Black orbs started appearing all around me as I felt my blood go cold.
I grabbed on to the closet thing I could reach. My hands grasped onto the cold metal of the fridge handle. The door propped open slightly from supporting my weight, revealing all the the "contents" inside the fridge which contained rotten milk and a few condiment bottles. A loud rumble escaped from my stomach. I
I grabbed the handle as tight as I could as to not pass out. That didn't work though and next thing I knew I was waking up a minute later on the floor.
This all may sound alarming until I tell you what led up to this moment.
It all started on a sunny morning in June...
"Yeah, I mean, I guess things could of been worse," I mumbled as I twiddled with my thumbs.
My therapist was explaining how I should be proud of far I've come. How a year ago, I didn't think I'd ever be able to live on my own and hold a job.
"You've accomplished more than you ever thought you could. Give yourself some credit for how you kept trying even though you saw no future insight."
I never considered myself as a survivor but that's how she was making me feel. I've battled my demons and so far I'm winning. I just really wish-
My train of thought was cut short by a screeching noise coming from the other side of the door.
I locked eyes with my therapist. My heart instantly went to my throat as another scream emerged from outside the room.
"Stay here," my therapist whispered as she got up from her chair and to the door.
I could tell she was trying to put on a brave face for me but I could hear the slight quiver in her voice.
"Lock the door behind me," she stated.
All I could do was nod. Usually, I don't frighten often. It takes more than a pop up in a scary movie for me to visibility flinch. This time was different. I could just feel it instantly. Something about that scream. My therapists office is at the end of a hallway at a 3 story multipurpose building. It was always filled with random people coming in and out so I was used to hearing chatter or laughs outside the door. Never had I ever heard anyone of those pass-byers make a noise like this before. Like they were helpless.

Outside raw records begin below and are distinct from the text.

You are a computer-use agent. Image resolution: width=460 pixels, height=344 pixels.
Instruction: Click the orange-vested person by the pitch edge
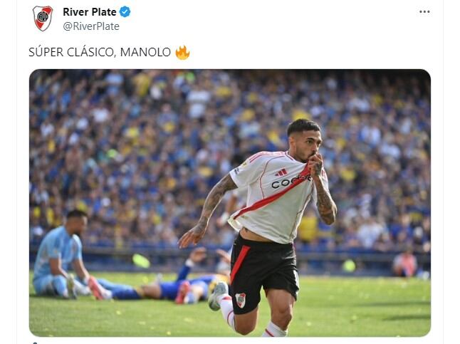405,264
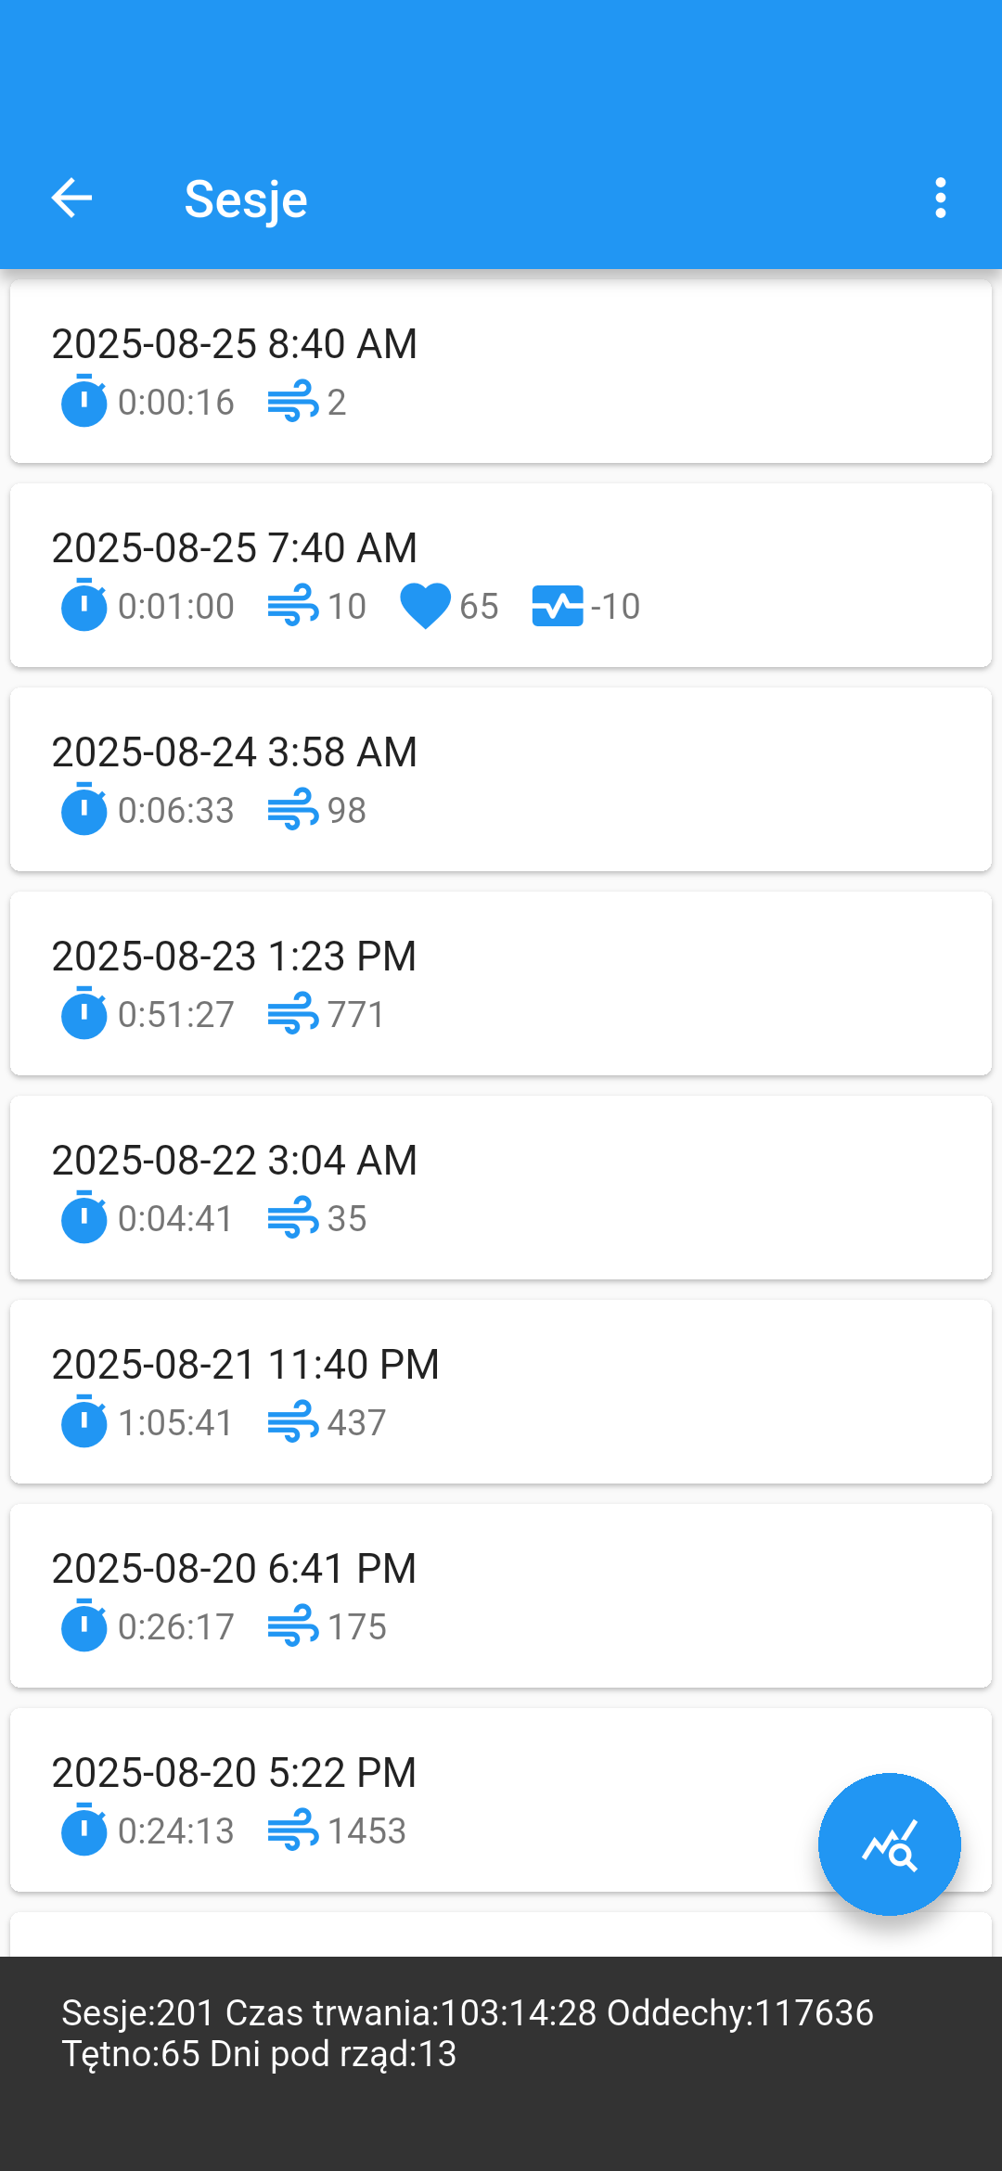Tap heart rate icon showing 65
Viewport: 1002px width, 2171px height.
[x=425, y=607]
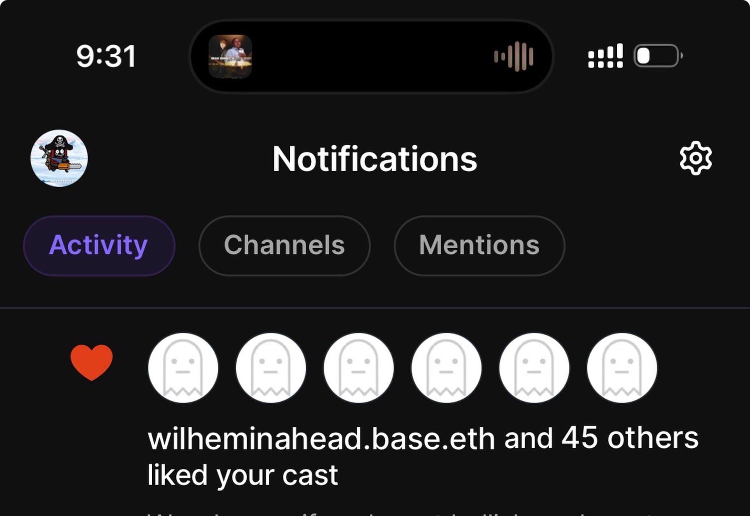Tap the 9:31 status bar clock
The width and height of the screenshot is (750, 516).
106,56
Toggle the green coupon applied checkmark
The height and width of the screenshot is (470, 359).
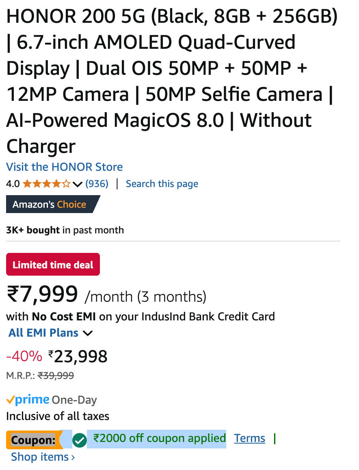point(80,440)
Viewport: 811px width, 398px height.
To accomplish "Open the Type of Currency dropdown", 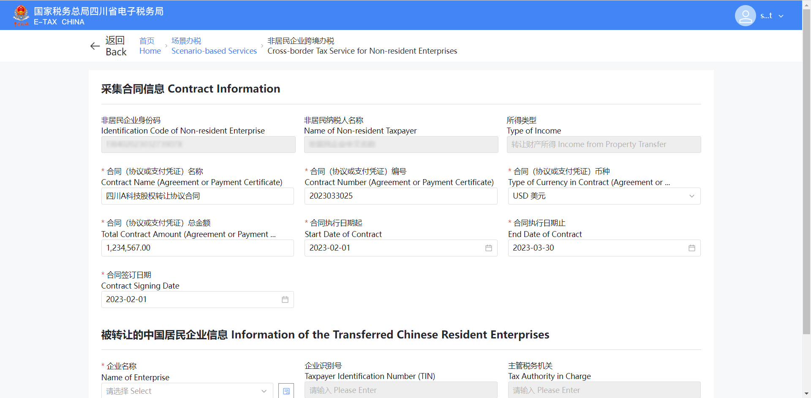I will coord(604,196).
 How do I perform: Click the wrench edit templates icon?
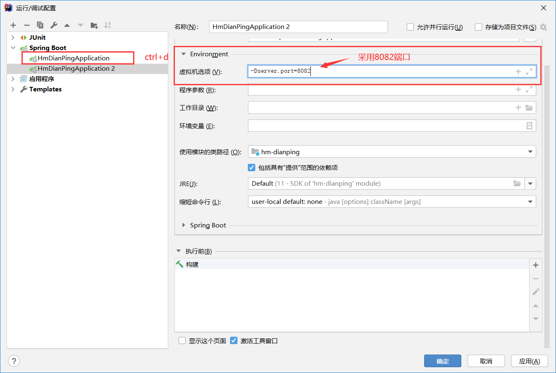[x=54, y=25]
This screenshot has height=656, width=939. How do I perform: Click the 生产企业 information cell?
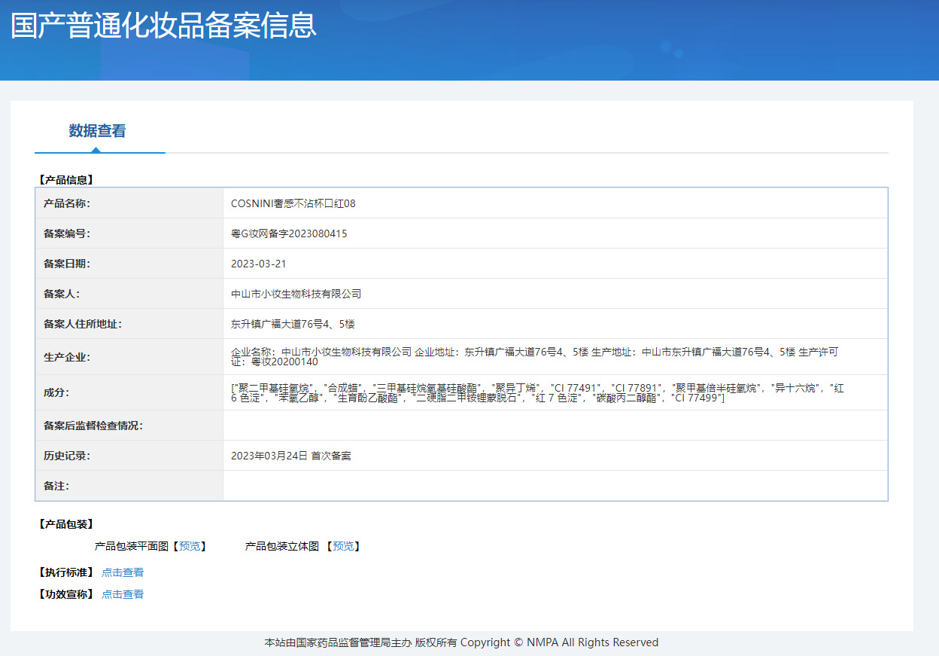(x=527, y=357)
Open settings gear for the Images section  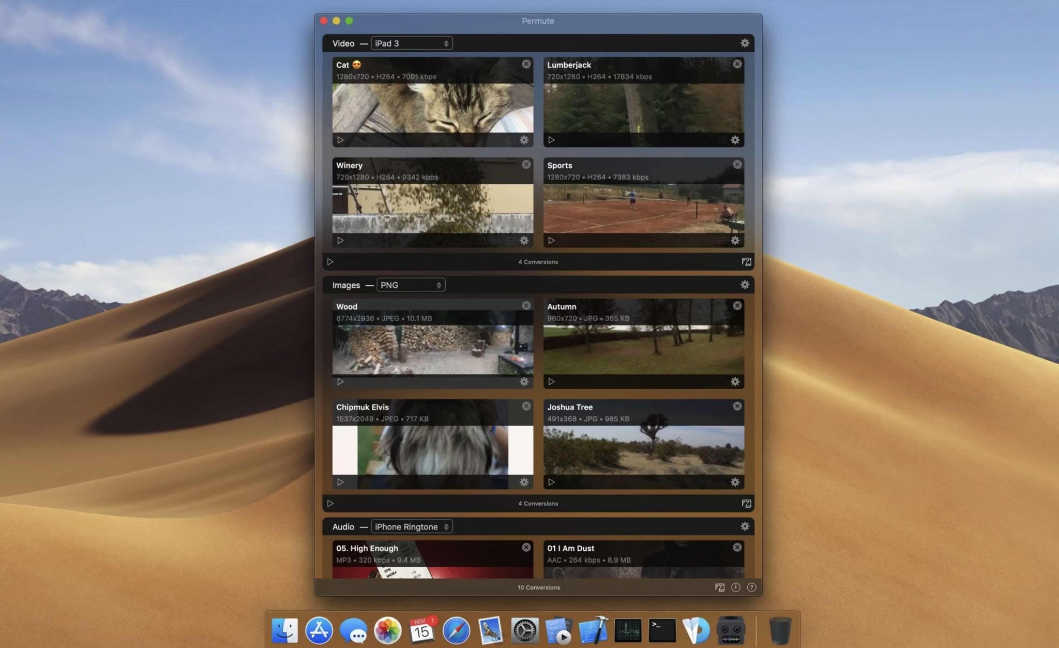click(745, 285)
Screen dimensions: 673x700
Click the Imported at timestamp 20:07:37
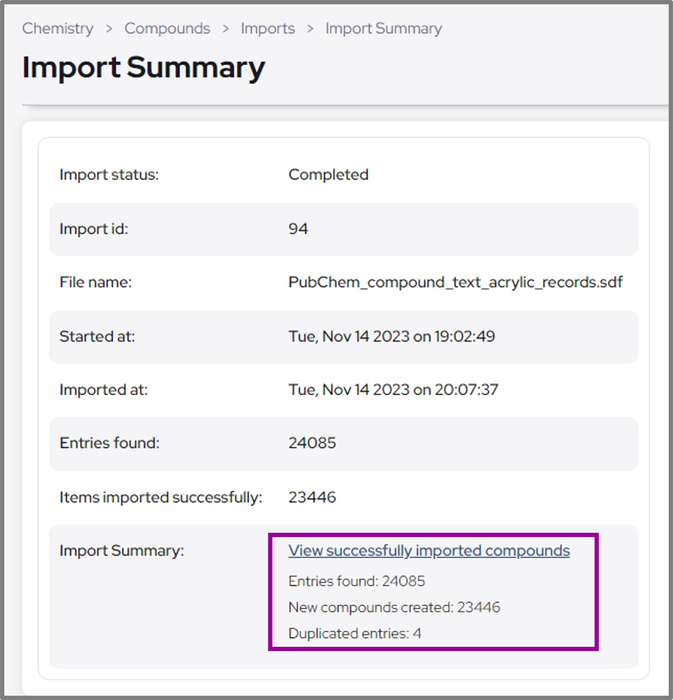(393, 390)
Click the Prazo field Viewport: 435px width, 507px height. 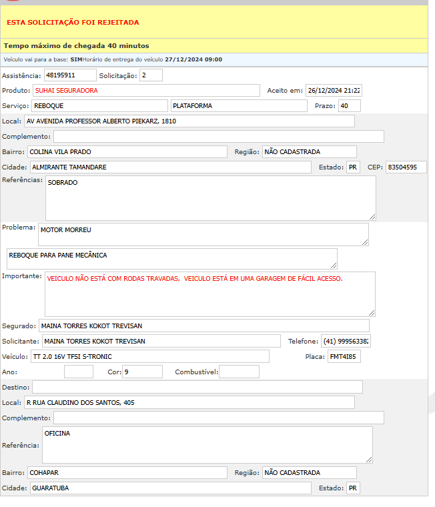349,106
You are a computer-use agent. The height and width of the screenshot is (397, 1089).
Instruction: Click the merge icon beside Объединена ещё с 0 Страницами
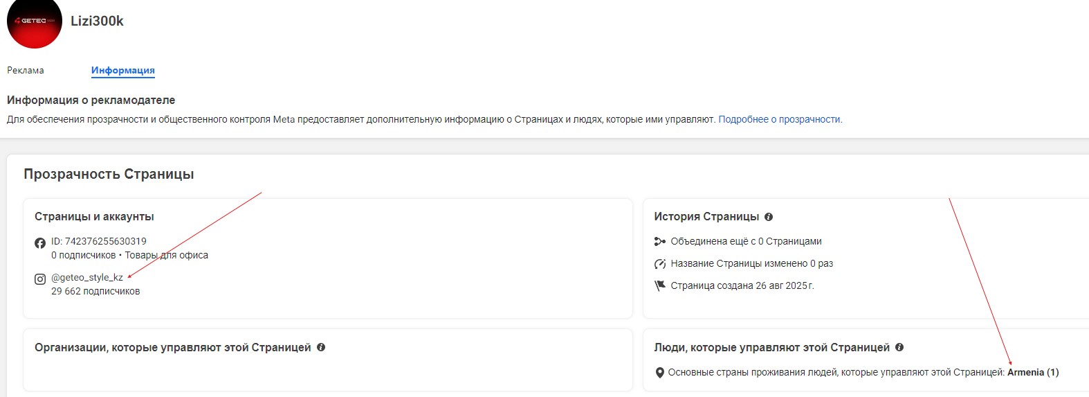pos(660,242)
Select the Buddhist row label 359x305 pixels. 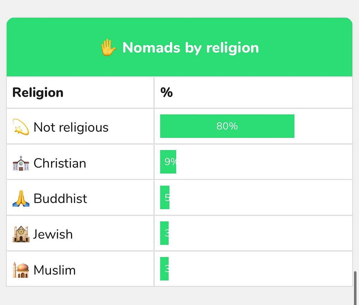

My therapist slipped out of the room and just like she told me to, I locked the door behind her. There wasn't a peep hole in the door to my dismay. I wanted to see where/why the scream happened. I had seen enough horror films to know that following the screaming noises never ends good. 'The screams multiplied before they suddenly stopped.
The silence that followed was almost more terryifing than the screaming. As if the person screaming was cut short from letting out anymore noises.
"Fuck," I mumbled as I backed away from the door.
Maybe all of this was just another client in another room having a melt down.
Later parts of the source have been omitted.